I'm actually pleasantly surprised by the precautionary language in the legislation as paraphrased by the reporter and to which you refer. On the other hand, the quote from the judge ending in "...that truly have the potential to cause harm to the environment" suggests she does not have the same precautionary frame in her own mind, her undergraduate and post-graduate degrees in biochemistry notwithstanding (Google). Perhaps she is taking a very narrow definition of toxic, being, strictly, direct chemical-related impacts on living organisms. ??? I'm neither lawyer nor chemist.

Educational achievement, I've learned, is not always positively correlated to a particular worldview.

Shameful.
Myopic.
Maybe someone should offer the judge (who ruled on this) a blood test to determine how much plastic is running through her veins, lodged in her various vital organs eg. lungs, liver, heart, brain.
And then do the same for her grand kids.
Bet that would be just the wake up call that she and everyone who is still sleep walking on this file need.

Indeed. What is the purpose of proposing bans on individual types of plastic products when given enough time these products degrade into shards and microplastic debris that does wind up being internalized into the bodies of living creatures. This becomes a very unnatural foreign substance that cannot help but cause harm to any body it inhabits.

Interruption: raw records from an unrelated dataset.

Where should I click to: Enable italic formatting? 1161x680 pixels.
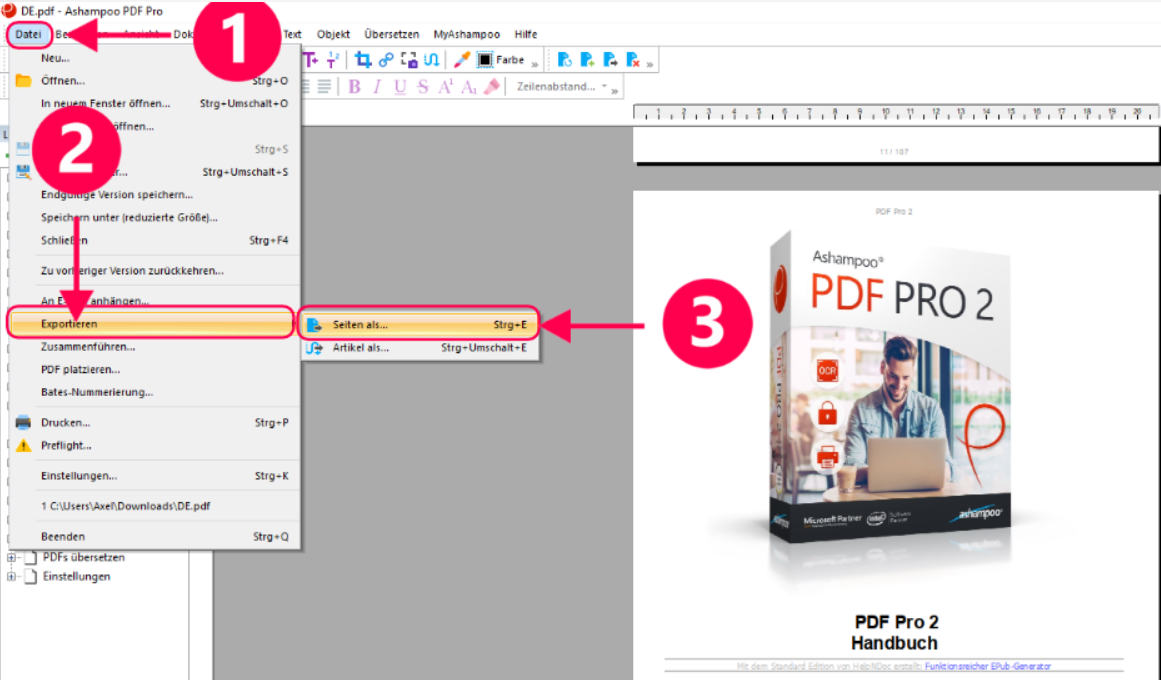click(376, 86)
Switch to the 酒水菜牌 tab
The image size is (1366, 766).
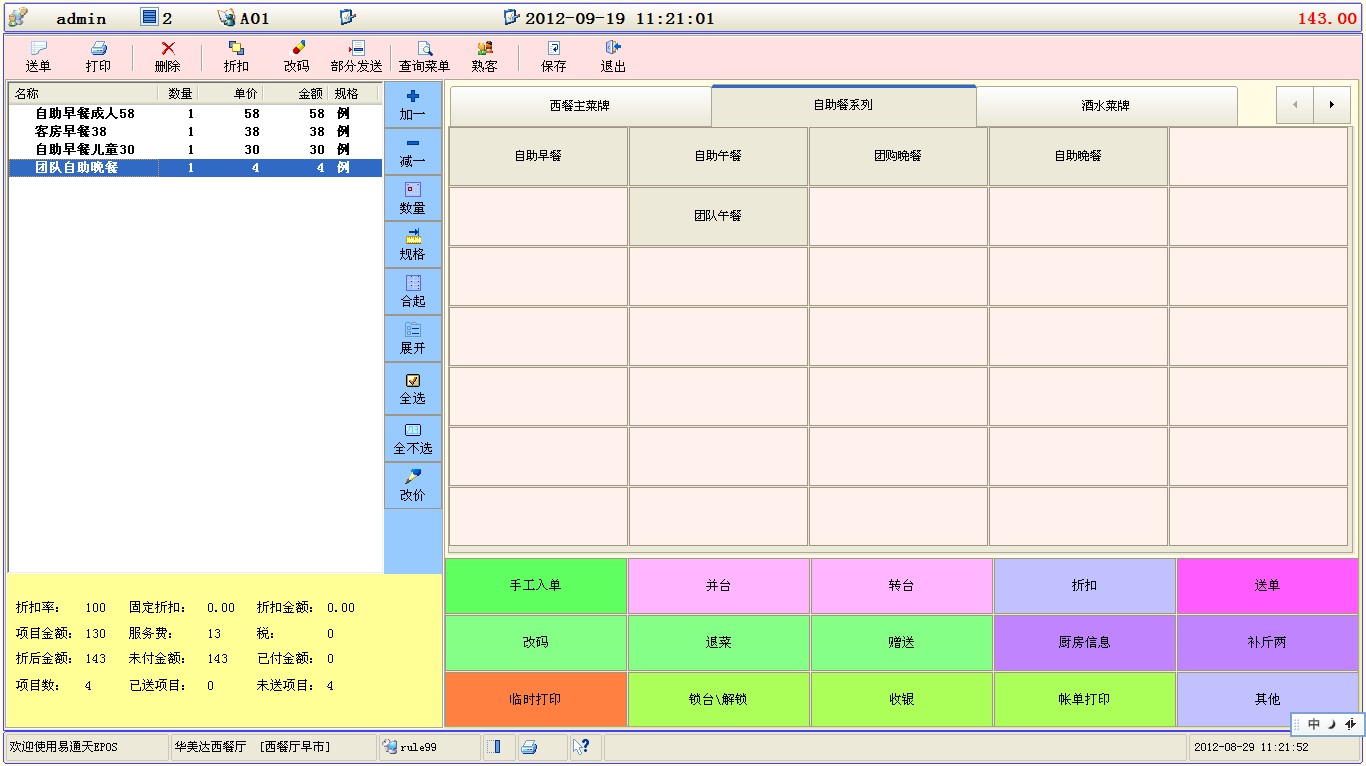1105,105
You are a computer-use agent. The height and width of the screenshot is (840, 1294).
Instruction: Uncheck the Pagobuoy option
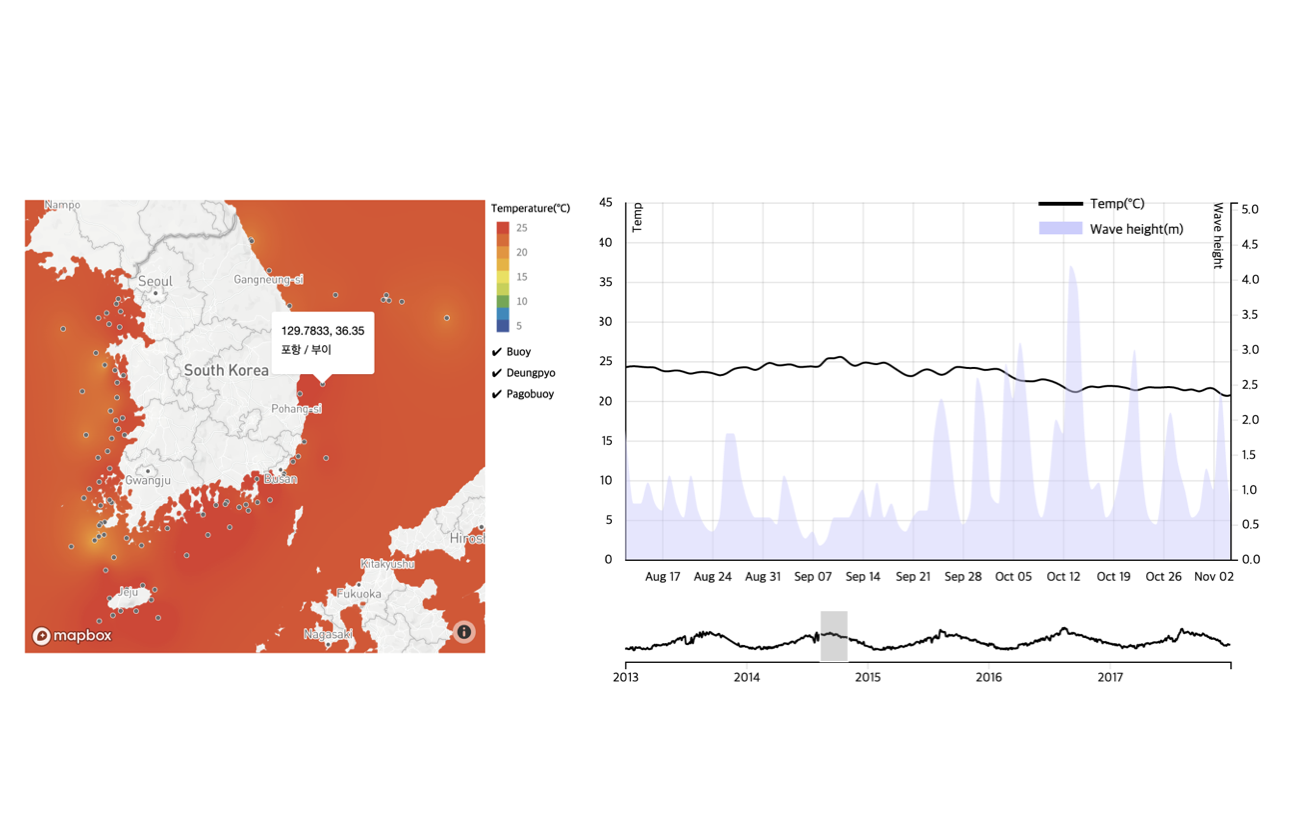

We just do not have enough experience with this noxious substance to point to the specific damage it can cause. Human bodies are now repositories to all kinds of foreign, unnatural substances and we are only now, painfully discovering the probable harm they do as disrupters of hormones, and other essential systems and processes of living organisms. Without doubt this is an existential threat to life on earth. Better living through Chemistry is probably a lie and the sorcerers apprentice is a mad creature running rampant on our planet.